Species of sea cucumber

Oneirophanta mutabilis is a species of sea cucumbers in the family Deimatidae. It is the type species of the genus Oneirophanta. It is found on the seabed at abyssal depths. It was first described by the Swedish zoologist Hjalmar Théel in 1879, being one of the many deep sea animals discovered during the Challenger expedition of 1872–1876.

==Etymology==

The generic name is from Greek όνειρο (oneiro), 'dream', and φαίνομαι (phainomai), 'to appear', the thing that appears as in a dream. The specific name is Latin mutabilis, meaning changeable.

==Description==
This sea cucumber has an elongate body that can be up to 160 mm long and 60 mm wide. The mouth is at the anterior end of the ventral surface and is surrounded by a ring of twenty tentacles of varying lengths, the tip of each of which has eight projections round the margin. The tube feet on the ventral surface vary in number and are usually in a single row or scattered irregularly. A further row of peg-like tube feet run along each side and the dorsal surface is dotted with papillae (conical fleshy projections of the body wall with sensory tube feet at their apices) that vary from 2 to 50 mm in length, the longer ones resembling tentacles. The skin is rough, brittle and somewhat transparent and the colour of preserved specimens is white, pale brown or dark brown.

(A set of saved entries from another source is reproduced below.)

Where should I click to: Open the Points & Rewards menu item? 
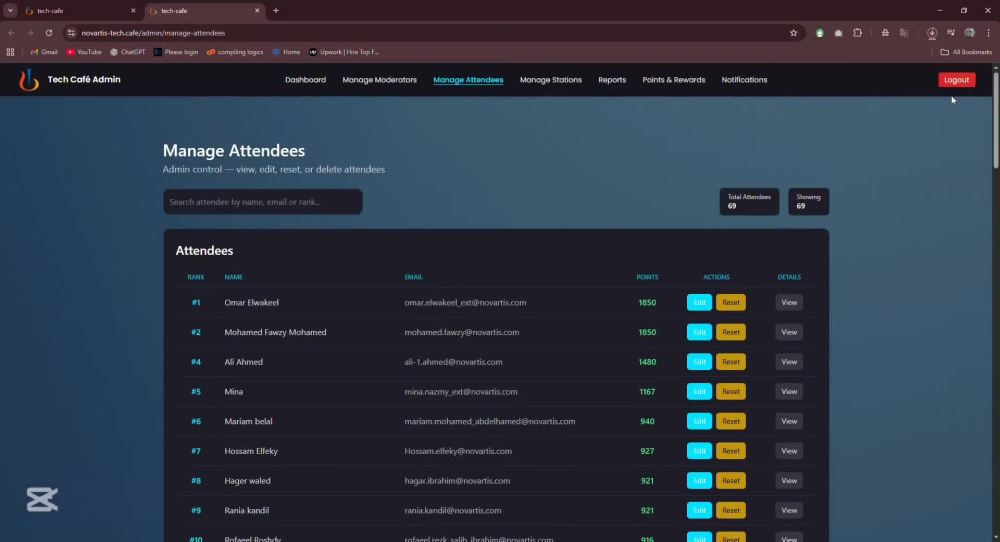673,80
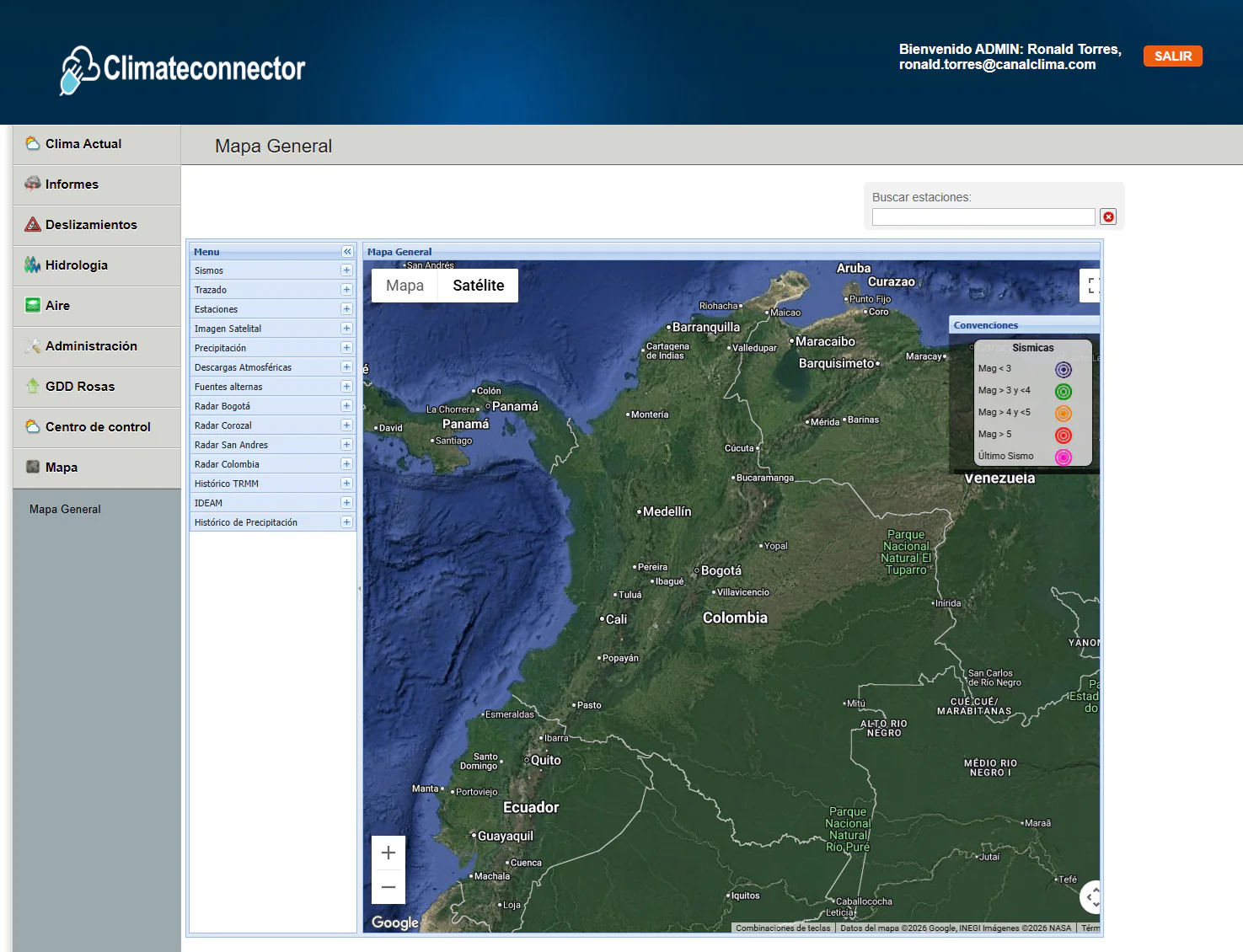
Task: Click the Buscar estaciones search field
Action: (983, 217)
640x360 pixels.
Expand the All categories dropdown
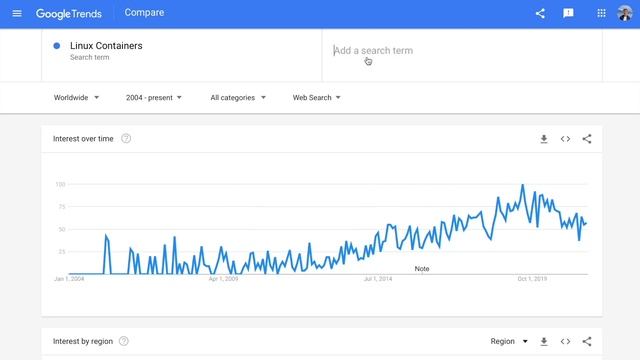tap(238, 98)
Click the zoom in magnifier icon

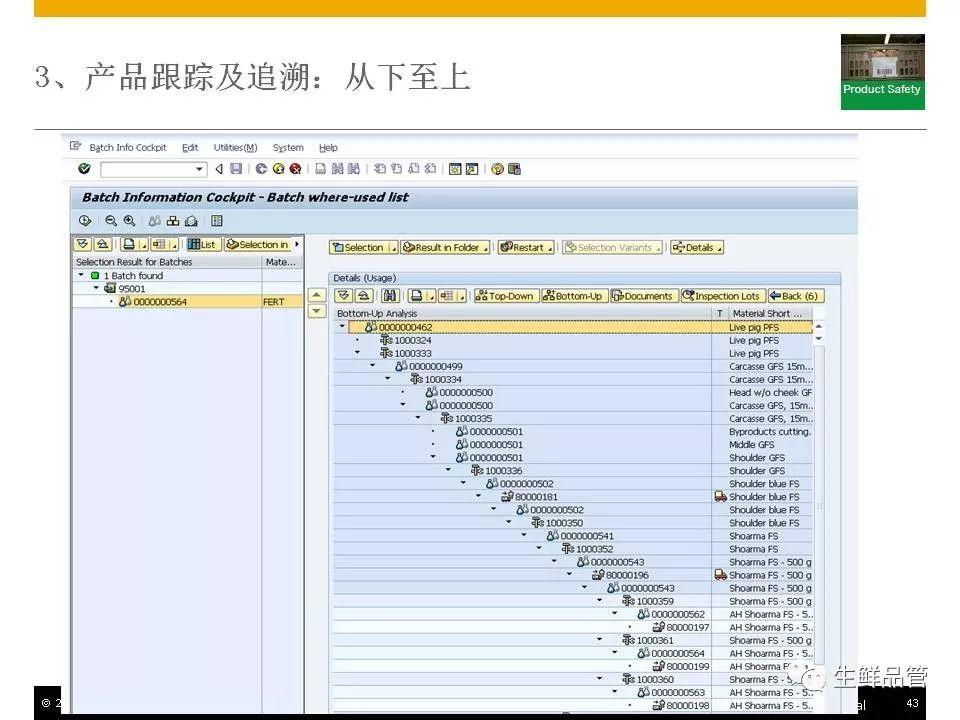[x=129, y=221]
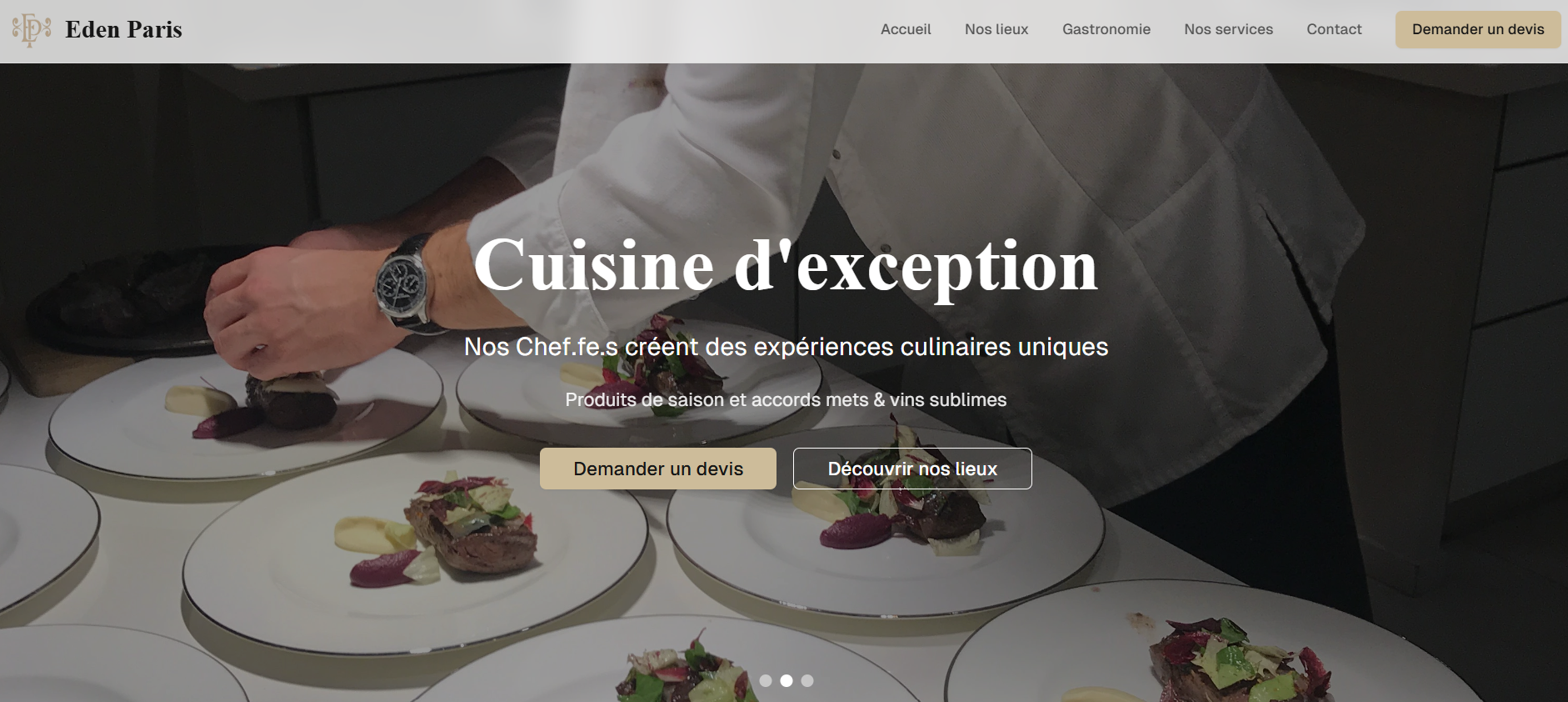Select the active middle carousel dot
This screenshot has width=1568, height=702.
coord(786,681)
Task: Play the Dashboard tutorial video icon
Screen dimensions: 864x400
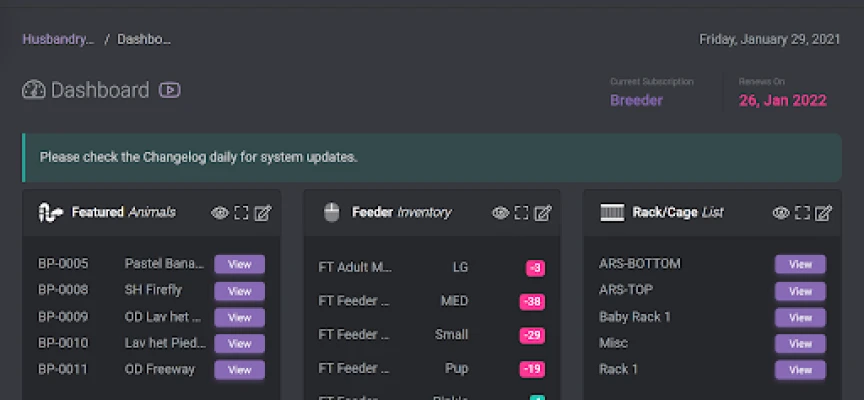Action: tap(170, 90)
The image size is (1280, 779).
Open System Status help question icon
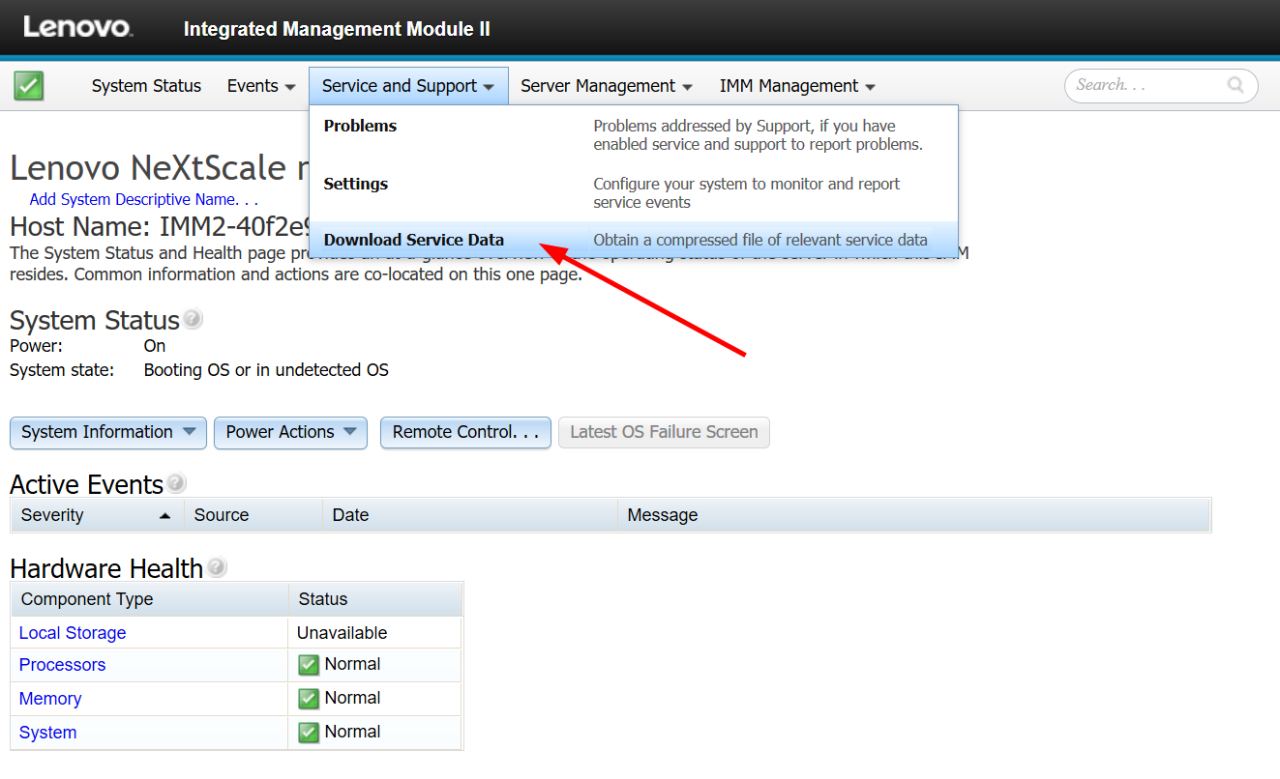pyautogui.click(x=192, y=319)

==Distribution and habitat==
Oneirophanta mutabilis is found on the seabed at abyssal depths in most of the world's oceans. There is little current here and the temperature is permanently about 2 °C. In the nearly level Porcupine Abyssal Plain in the Atlantic Ocean there is a bed of sediment that has been gradually accumulating for millennia and Oneirophanta mutabilis is one of a number of sea cucumbers that make up about 90% of the megafauna here.

==Behaviour==
Oneirophanta mutabilis moves slowly across the sediment on the seabed leaving a trail on the surface. As it progresses it ingests the sediment, processes it through its gut, removes the nutritive organic content and voids the indigestible remains.

Little is known of the reproduction of this species. The eggs are smaller than 400 μm in diameter with little nutritive tissue present which suggests some form of abbreviated development. Whatever it is, it appears to be a successful breeding strategy because this species is very abundant.